I'm very grateful to Suzanne Colson for taking the time to observe, and write about her observations, and talk about them, and not least, SHARE them generously with anyone who can use the Internet.  I'm pretty sure she has a callus on her forehead from the brick walls too.  

In addition to expert advice, we keep parents and babies in environments that are highly unnatural and non-conducive to instinctive behavior.  I hate to think how many times parents on day 3 or 4 will say worriedly that 'the baby doesn't like being put in the cot'.  The cots we have are left over from two decades back, clear plastic boxes that make babies feel unprotected and insecure.  These boxes were necessary when one staff person needed to monitor fifteen or twenty babies in one room all night.  How else could you check at a glance that no baby was blue in the face?  Somehow we have forgotten why the cots are clear plastic, on trolleys, and we continue to find space for one in the room of every mother on the postnatal ward.  What stronger signal can we send to parents that 'this is where your baby belongs'?  And how clear a message would it be to simply stop providing a plastic box, and keep the baby with the mother?

[Data records]

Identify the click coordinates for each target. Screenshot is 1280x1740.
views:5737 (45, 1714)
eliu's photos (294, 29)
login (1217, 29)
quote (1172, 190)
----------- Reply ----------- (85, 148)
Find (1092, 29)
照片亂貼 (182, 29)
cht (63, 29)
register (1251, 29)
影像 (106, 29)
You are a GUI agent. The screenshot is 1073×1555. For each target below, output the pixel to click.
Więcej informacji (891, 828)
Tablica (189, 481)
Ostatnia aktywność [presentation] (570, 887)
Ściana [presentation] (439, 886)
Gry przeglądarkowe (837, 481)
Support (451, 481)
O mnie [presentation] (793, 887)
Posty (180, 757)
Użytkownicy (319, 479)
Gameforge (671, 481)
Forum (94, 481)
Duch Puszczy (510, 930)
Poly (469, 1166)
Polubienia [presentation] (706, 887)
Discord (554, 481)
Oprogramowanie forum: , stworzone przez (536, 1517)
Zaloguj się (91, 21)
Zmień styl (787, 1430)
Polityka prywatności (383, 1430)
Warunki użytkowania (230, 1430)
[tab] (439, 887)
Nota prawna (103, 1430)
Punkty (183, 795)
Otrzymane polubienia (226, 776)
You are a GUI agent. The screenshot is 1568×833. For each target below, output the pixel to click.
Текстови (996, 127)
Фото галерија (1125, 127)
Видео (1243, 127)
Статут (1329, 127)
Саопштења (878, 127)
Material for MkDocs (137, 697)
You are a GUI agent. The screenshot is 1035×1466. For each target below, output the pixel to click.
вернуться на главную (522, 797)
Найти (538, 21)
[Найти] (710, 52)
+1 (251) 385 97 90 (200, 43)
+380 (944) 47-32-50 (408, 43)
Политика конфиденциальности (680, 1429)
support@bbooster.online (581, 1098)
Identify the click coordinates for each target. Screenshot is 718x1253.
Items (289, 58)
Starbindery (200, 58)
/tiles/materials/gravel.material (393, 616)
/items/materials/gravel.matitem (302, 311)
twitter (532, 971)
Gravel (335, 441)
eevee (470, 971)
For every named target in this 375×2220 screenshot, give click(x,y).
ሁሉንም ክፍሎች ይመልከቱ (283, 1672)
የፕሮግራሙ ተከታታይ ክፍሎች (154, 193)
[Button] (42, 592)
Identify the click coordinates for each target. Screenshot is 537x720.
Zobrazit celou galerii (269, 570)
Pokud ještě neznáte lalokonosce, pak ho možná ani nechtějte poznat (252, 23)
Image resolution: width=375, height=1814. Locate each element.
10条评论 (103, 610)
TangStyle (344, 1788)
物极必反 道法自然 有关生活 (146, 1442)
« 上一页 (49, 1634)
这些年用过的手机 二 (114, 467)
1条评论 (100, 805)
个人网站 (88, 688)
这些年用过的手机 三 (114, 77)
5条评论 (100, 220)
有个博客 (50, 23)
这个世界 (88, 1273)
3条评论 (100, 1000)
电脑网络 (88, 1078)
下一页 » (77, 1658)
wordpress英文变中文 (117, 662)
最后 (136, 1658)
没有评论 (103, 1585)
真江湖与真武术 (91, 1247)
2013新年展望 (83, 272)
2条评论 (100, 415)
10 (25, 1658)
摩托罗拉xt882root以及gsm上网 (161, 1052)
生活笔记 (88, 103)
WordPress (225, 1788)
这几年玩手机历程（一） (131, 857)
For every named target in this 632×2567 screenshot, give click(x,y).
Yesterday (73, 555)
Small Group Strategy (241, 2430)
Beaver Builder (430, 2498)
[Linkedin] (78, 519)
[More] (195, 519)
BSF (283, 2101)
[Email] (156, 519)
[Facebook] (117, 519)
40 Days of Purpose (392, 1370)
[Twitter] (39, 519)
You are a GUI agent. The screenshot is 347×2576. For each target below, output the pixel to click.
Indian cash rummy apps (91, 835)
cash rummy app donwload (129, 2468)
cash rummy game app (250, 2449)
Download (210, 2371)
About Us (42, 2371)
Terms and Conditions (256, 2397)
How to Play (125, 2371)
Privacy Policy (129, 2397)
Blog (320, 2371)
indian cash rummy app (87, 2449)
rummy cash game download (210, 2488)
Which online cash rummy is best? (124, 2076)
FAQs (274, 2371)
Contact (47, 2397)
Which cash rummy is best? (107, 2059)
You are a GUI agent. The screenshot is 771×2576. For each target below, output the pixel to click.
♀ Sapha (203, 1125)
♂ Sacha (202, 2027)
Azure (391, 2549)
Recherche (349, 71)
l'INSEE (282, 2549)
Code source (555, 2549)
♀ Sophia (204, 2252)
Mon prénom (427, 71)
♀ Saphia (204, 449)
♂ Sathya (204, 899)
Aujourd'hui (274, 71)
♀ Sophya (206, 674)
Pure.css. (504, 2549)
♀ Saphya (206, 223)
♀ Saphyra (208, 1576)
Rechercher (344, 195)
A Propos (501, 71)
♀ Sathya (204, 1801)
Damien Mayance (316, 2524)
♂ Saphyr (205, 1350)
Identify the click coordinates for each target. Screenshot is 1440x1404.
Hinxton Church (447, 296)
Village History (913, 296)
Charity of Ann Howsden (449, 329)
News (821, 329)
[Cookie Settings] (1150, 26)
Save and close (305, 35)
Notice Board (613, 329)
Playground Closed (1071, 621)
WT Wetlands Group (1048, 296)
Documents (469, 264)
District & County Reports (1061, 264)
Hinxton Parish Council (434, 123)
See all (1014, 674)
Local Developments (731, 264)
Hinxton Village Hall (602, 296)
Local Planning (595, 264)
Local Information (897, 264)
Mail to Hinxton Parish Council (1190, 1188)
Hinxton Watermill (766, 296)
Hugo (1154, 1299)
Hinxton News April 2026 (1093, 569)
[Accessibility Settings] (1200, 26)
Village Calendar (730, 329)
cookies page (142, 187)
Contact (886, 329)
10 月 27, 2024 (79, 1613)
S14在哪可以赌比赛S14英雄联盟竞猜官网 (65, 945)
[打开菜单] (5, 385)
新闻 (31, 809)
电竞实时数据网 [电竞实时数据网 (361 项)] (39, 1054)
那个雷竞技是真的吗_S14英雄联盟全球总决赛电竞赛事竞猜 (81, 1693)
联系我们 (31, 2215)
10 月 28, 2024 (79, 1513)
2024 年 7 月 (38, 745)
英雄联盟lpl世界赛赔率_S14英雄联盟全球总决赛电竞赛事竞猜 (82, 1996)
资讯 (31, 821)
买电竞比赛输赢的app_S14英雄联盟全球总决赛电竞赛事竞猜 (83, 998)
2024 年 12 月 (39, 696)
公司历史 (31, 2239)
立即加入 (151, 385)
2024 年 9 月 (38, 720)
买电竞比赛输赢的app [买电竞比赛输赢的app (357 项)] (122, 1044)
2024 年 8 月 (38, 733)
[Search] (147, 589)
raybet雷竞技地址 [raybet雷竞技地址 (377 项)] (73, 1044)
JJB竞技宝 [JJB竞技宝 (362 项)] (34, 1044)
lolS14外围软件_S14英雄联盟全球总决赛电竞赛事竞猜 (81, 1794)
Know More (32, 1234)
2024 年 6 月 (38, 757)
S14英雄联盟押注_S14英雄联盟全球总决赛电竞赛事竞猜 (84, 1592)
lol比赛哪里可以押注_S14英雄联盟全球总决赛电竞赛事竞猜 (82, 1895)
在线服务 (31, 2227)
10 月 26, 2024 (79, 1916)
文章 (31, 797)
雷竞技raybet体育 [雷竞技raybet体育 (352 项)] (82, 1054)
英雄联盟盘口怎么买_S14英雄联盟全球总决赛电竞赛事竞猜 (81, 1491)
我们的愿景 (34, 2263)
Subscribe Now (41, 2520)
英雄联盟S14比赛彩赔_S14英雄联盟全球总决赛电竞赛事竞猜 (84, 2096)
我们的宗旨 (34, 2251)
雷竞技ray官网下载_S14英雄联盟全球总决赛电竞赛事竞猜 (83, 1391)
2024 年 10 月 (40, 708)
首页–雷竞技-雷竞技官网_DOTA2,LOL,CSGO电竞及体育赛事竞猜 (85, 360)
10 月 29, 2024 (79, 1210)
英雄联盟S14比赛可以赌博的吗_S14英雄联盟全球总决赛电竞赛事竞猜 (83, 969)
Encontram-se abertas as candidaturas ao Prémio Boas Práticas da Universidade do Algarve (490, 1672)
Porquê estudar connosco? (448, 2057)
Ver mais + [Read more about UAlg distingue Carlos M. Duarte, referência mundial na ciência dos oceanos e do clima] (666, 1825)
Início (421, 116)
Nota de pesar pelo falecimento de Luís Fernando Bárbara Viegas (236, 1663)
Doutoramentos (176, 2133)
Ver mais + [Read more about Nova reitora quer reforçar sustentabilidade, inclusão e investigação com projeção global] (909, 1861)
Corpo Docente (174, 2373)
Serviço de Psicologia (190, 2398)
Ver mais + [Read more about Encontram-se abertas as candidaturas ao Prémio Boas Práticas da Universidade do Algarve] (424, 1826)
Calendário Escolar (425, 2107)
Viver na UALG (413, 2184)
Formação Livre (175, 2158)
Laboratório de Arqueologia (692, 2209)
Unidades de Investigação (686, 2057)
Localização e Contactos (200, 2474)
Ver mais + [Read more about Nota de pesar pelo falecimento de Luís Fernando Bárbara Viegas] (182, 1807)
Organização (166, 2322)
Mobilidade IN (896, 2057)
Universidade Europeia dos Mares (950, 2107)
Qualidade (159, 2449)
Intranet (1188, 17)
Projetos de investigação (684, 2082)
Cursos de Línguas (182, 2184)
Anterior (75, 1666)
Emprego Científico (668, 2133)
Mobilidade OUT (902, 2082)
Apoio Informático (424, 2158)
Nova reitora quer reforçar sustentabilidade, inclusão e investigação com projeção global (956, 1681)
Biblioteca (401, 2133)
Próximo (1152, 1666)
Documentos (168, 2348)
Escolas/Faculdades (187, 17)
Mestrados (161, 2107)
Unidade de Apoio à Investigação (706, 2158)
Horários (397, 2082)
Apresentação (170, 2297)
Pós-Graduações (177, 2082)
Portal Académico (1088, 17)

_What to do_: Carry on the piece about plastic cots and keeping babies with their mothers on the postnatal ward, starting after its last sentence.

_Exercise answer_:
When I suggest simply not having the cots, in response to exasperated staff coming out of a room where a mother has pulled her call bell to report that the baby is crying in its cot, and ask what she should do, nobody says 'YES! Why didn't we do this years ago?'  First they laugh, and then they say 'Oh Rachel, we can always count on you for the weirdest idea'.  And that's the end of it.  The only people I can get through to, are parents.  They get it pretty much right away, that babies are either happy or not, and nobody is ever in doubt about it when a baby is unhappy, so if you don't see signs of unhappiness, the baby is content.  The baby is not going to pretend to be happy to spare her exhausted parents the trouble of caring for her - ALL parents understand this, but I have far too many colleagues who still struggle with allowing a healthy term baby who has cluster fed for 8 hours to sleep for more than three hours in a row right afterwards, as they feel they are neglectful if they don't see to it that the baby feeds at least every three hours, not just 'as many times as it wants'.  

I'm more and more intrigued by the idea of doing an inservice where I present bogus findings that exactly two hours and seventeen minutes has been determined to be the optimal interval between feeds, calculated from end of a feed until start of the next, and this *must* be implemented for all mothers as soon as possible.  I really think it may be the only way to get us to stop using the clock as a gauge of newborn breastfeeding needs, because it would be impossible to carry out in our system for reckoning of time, where everything must be easily divisible by three. 

We need to be just as cautious when inserting architecture, furniture and time-metering technology between parents and their children too.   Misunderstand me correctly, I am in favor of technology when it is appropriate for the purpose, but ALL technology should be documentably safe and effective.